**Page excerpt:**
-------------------------

Proceeding to winter in Hawaiʻi, Vancouver arrived in March 1792.
He had been a young midshipman on Cook's fatal landing 13 years earlier, so avoided coming ashore at Kealakekua Bay. He was disturbed by the frequent request for firearms, and tried to avoid escalating the ongoing civil war, spending the winter in Oʻahu, where, however, three of his men were killed in a skirmish (or possibly following it; taken to Puʻu o Mahuka Heiau to be ritually sacrificed).
He made arrangements for his tiny fleet to winter and re-supply in Hawaiʻi for the duration of the expedition.

Discovery and Chatham proceeded to North America. On 16 April they made landfall at about 39°N and started a detailed survey northward. On 28 April, they encountered the American Captain Gray of the Columbia Rediviva with which they had a fruitful sharing of information; much of what Meares had told them about Gray's explorations, the latter said, was fiction.

In June 1792, Discovery and Lieutenant Broughton's Chatham lay anchored in a bay they named Birch Bay. Historians believe that HMS Chatham lost a 900 lb. anchor off Whidbey Island on 9 June 1792. In June 2014, an anchor was raised and will be assessed to see if it is actually the sole remaining relic of Vancouver's 1792 voyage into Puget Sound.

-------------------------

**Supplied information:**

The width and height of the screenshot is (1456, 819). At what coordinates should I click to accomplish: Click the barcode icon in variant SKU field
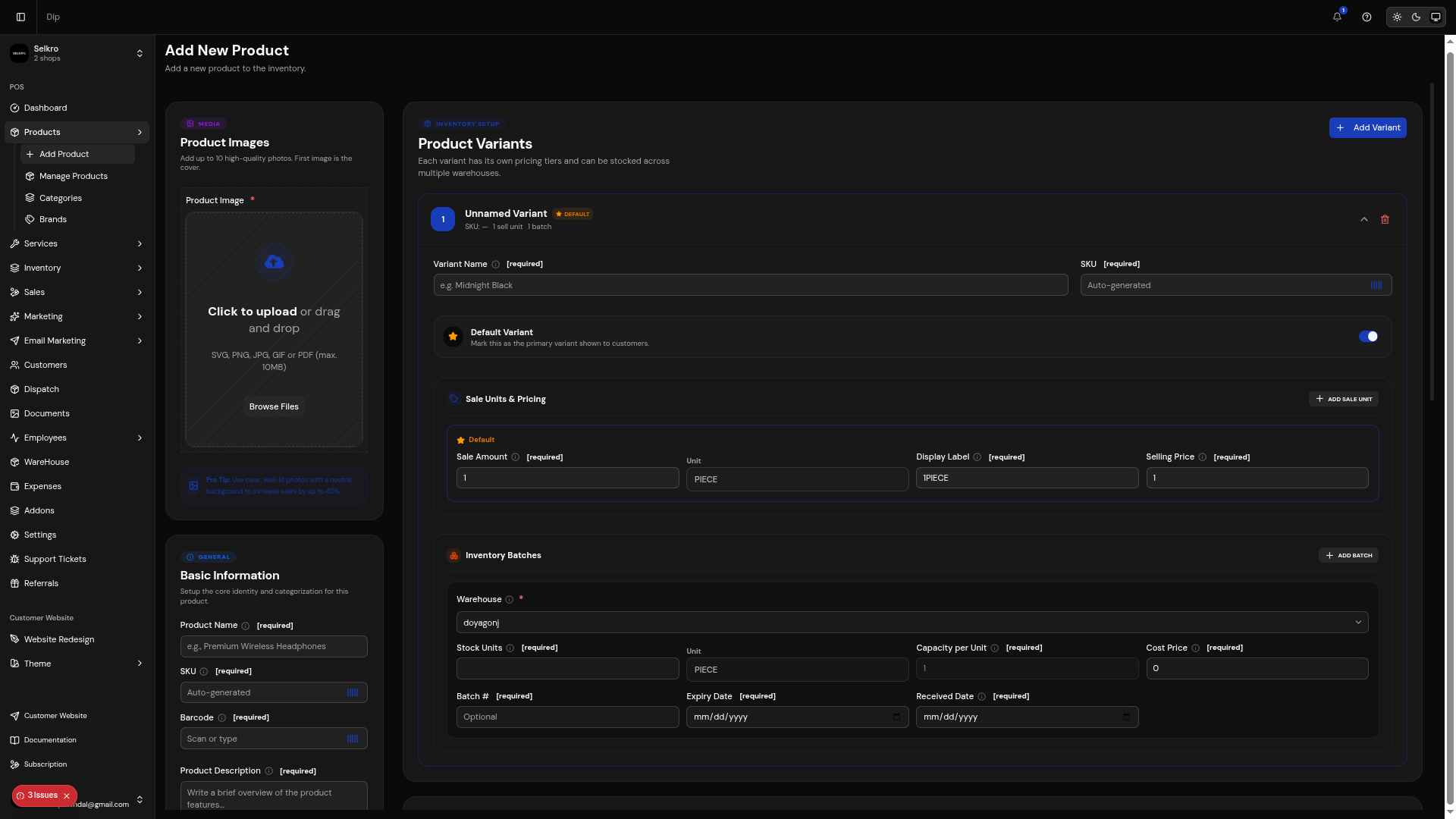coord(1376,285)
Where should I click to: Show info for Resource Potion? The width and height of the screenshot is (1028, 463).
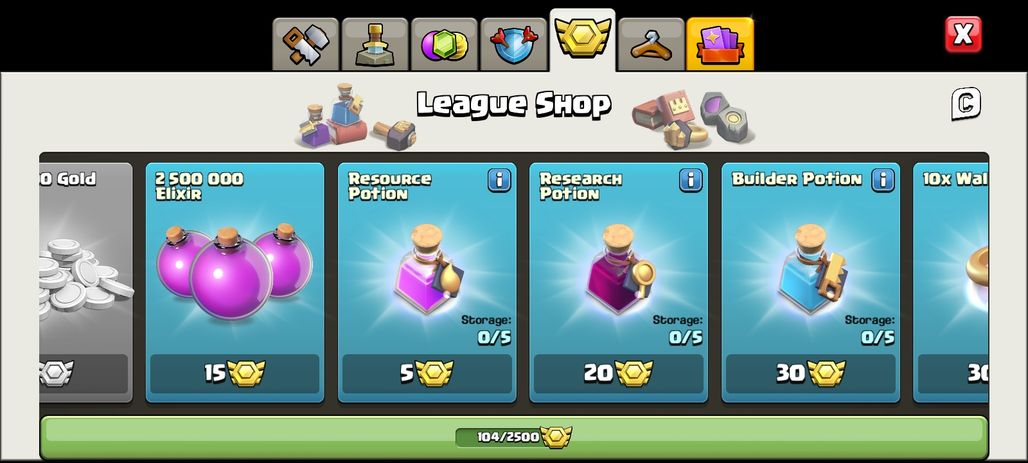click(x=499, y=180)
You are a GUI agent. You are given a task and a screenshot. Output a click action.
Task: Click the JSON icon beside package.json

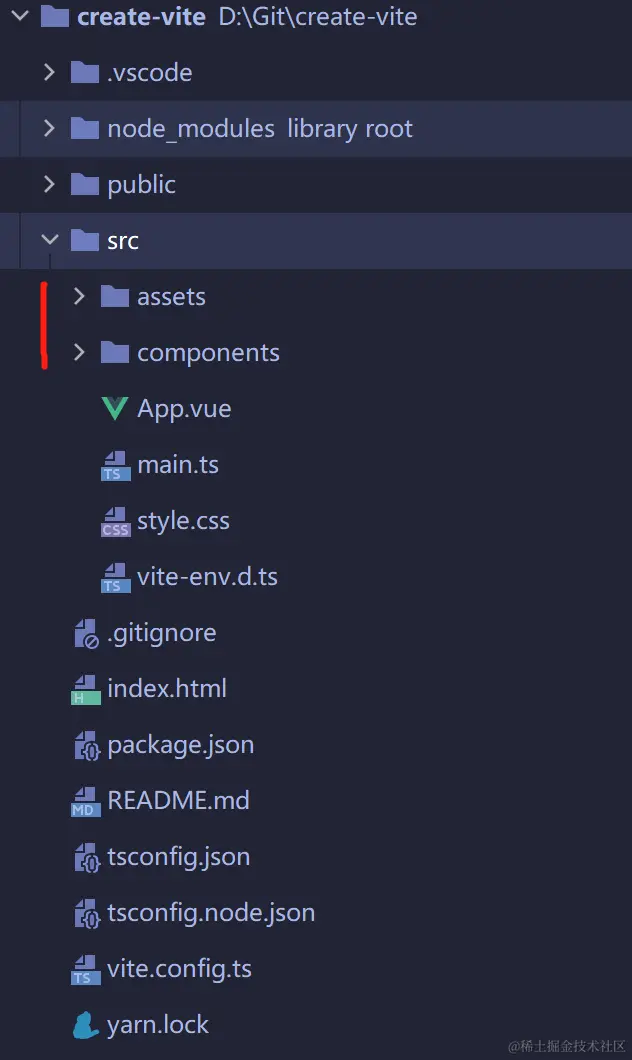(x=86, y=746)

-------------------------

Reproduce the entire passage above on Vancouver's 1792 voyage word for word, keeping its paragraph breaks.

Proceeding to winter in Hawaiʻi, Vancouver arrived in March 1792.
He had been a young midshipman on Cook's fatal landing 13 years earlier, so avoided coming ashore at Kealakekua Bay. He was disturbed by the frequent request for firearms, and tried to avoid escalating the ongoing civil war, spending the winter in Oʻahu, where, however, three of his men were killed in a skirmish (or possibly following it; taken to Puʻu o Mahuka Heiau to be ritually sacrificed).
He made arrangements for his tiny fleet to winter and re-supply in Hawaiʻi for the duration of the expedition.

Discovery and Chatham proceeded to North America. On 16 April they made landfall at about 39°N and started a detailed survey northward. On 28 April, they encountered the American Captain Gray of the Columbia Rediviva with which they had a fruitful sharing of information; much of what Meares had told them about Gray's explorations, the latter said, was fiction.

In June 1792, Discovery and Lieutenant Broughton's Chatham lay anchored in a bay they named Birch Bay. Historians believe that HMS Chatham lost a 900 lb. anchor off Whidbey Island on 9 June 1792. In June 2014, an anchor was raised and will be assessed to see if it is actually the sole remaining relic of Vancouver's 1792 voyage into Puget Sound.